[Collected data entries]
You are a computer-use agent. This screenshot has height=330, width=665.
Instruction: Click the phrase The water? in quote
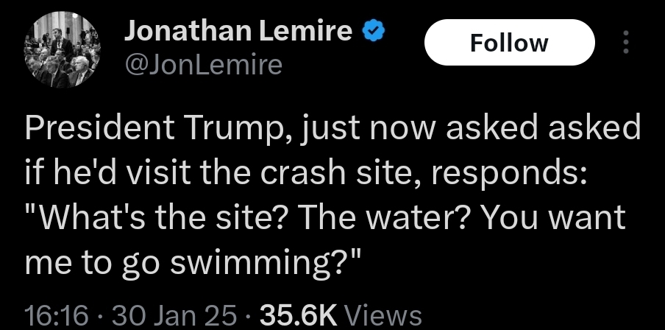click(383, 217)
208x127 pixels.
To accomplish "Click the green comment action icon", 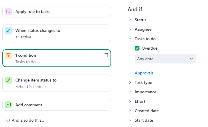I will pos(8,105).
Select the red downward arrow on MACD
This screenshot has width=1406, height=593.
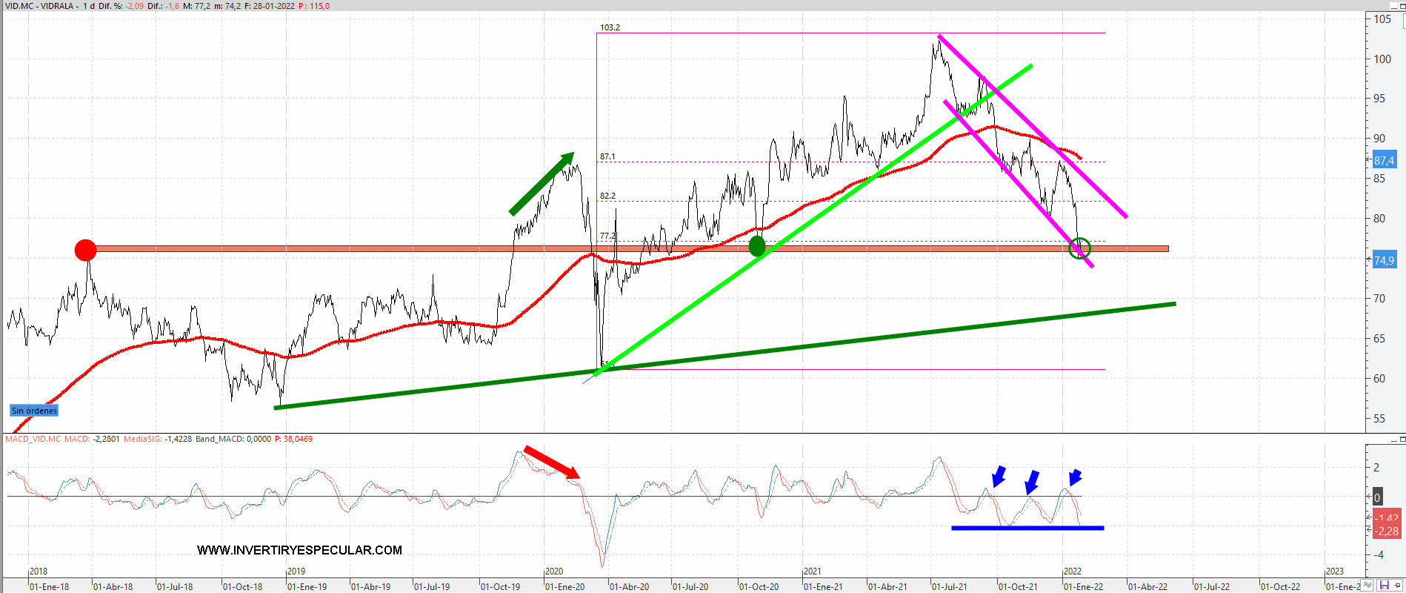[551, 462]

WHAT IS EXPECTED = Reproduce exactly, without any picture, the lines from the one bearing "Select the red downward arrow on MACD" to the last line of the records above.

THE COMPLETED TASK =
Select the red downward arrow on MACD
This screenshot has width=1406, height=593.
[551, 462]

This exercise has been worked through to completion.